§ Your goal: Pictures are to be left out, and the rest of the records reproduced exactly.

(Stored data entries)
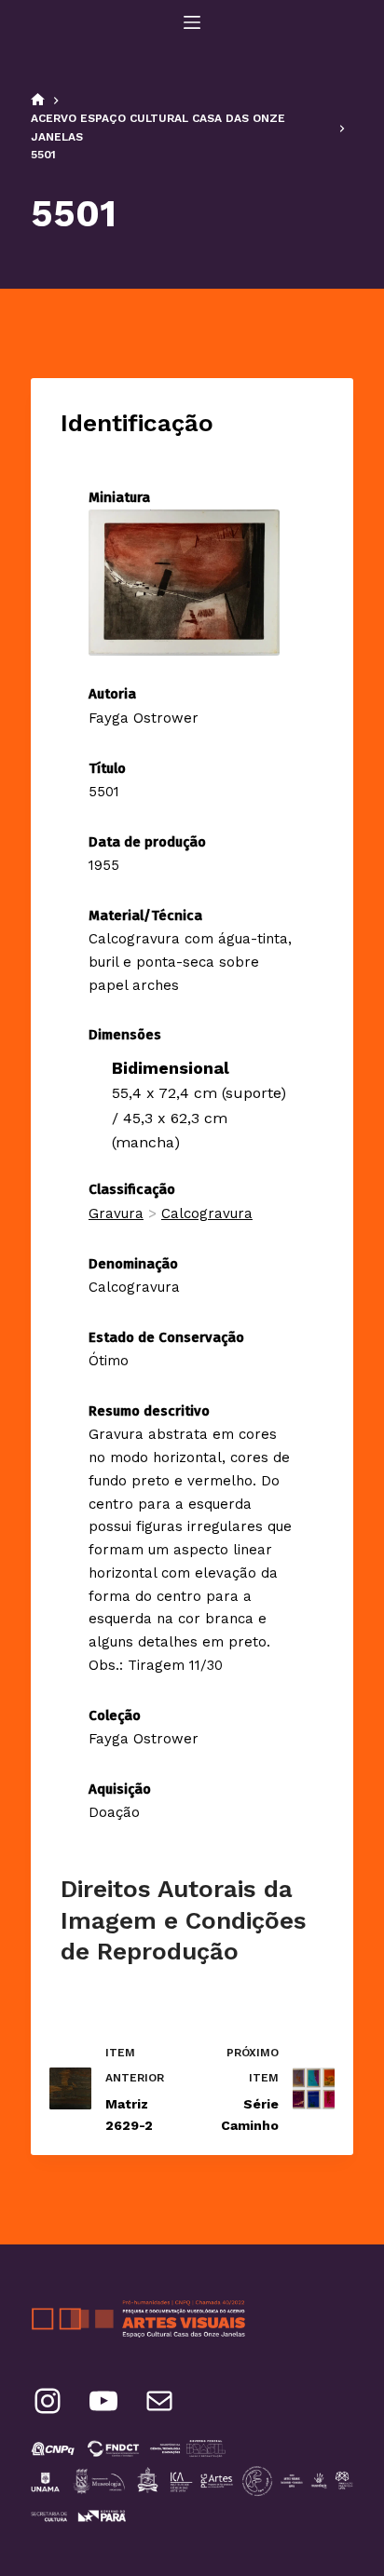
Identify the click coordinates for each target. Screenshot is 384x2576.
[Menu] (192, 22)
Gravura (116, 1213)
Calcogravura (207, 1213)
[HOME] (38, 101)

§ Written solution:
Identify the click coordinates for each target. Screenshot is 384x2576.
[Menu] (192, 22)
Gravura (116, 1213)
Calcogravura (207, 1213)
[HOME] (38, 101)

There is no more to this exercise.